Whenever a policymaker is at a loss for an answer, the demand for more transparency tends to trip off his or her tongue. So in Australia, the prime minister Julia Gillard promises reforms ‘driven by transparency, quality and choice’. The former prime minister, Kevin Rudd, says ‘transparency and competitive neutrality’ are essential. Meanwhile in the US, President Barack Obama says ‘transparency provides information for citizens about what their government is doing’. Transparency has become a political hurrah word.
However, this ‘transparency’ has nothing to do with genuine accountability. It actually short-circuits the process of deliberation that is needed in order to test out the ideas for which politicians and officials will be held to account.
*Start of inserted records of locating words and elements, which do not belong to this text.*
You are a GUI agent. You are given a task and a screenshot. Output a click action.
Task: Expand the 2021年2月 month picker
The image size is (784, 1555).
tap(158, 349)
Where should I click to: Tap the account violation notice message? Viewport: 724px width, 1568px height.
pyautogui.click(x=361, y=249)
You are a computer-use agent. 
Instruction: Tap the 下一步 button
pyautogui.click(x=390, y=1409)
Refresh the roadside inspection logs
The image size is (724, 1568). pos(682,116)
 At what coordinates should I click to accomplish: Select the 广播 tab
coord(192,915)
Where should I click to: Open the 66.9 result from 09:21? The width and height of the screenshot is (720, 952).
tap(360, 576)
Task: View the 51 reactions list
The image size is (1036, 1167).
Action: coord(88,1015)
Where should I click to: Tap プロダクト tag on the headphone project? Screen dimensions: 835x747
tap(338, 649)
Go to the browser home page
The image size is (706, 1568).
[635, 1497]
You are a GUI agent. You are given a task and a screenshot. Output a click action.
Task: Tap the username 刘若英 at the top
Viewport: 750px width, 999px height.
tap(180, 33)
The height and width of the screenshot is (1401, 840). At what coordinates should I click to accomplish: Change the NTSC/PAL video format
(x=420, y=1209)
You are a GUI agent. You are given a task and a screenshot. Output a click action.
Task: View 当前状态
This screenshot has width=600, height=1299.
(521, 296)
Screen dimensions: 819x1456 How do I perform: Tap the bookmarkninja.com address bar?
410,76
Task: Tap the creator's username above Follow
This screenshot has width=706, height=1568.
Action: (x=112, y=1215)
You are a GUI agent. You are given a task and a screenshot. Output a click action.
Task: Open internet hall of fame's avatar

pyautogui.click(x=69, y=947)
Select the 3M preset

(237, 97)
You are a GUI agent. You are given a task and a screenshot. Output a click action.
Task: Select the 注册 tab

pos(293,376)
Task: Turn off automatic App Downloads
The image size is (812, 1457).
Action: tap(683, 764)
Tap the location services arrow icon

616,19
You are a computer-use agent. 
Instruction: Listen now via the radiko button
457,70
In a democratic society, public officials should be held to account for their actions and decisions, not for the manner in which they came to their conclusions.
These days, any official or politician exposed for attempting to exchange his private thoughts with colleagues ‘in confidence’ will be denounced. This is what happened in Britain recently when it was revealed that the office of Michael Gove, the Lib-Con coalition’s education secretary, went to great lengths to communicate through private email exchanges. This is now fairly common practice in many departments of the state, where officials go to great lengths to conceal their discussions from being exposed under Freedom of Information laws. Some policymakers in Britain’s Department of Education clearly decided that they would like to keep their private deliberations just that: private.
As with transparency, almost everyone claims to have tremendous enthusiasm for Freedom of Information laws, at least publicly. In private, however, these laws are experienced as an obstacle to be overcome. So former British prime minister Tony Blair wrote in his memoir that one of his biggest mistakes was to introduce the Freedom of Information Act. He said ‘it is a dangerous act’ because it made it very difficult for a government to debate the serious issues of the day ‘in confidence’. You ‘naive, foolish, irresponsible nincompoop’ is how he described his own role in the enactment of this legislation.
So why did the Blair government introduce what Blair now considers a dangerous act? For the same reason that every leading politician feels compelled to swear loyalty to the ritual of transparency. When public life is dominated by a mood of suspicion, the institutionalisation of transparency promises to leave little to the imagination.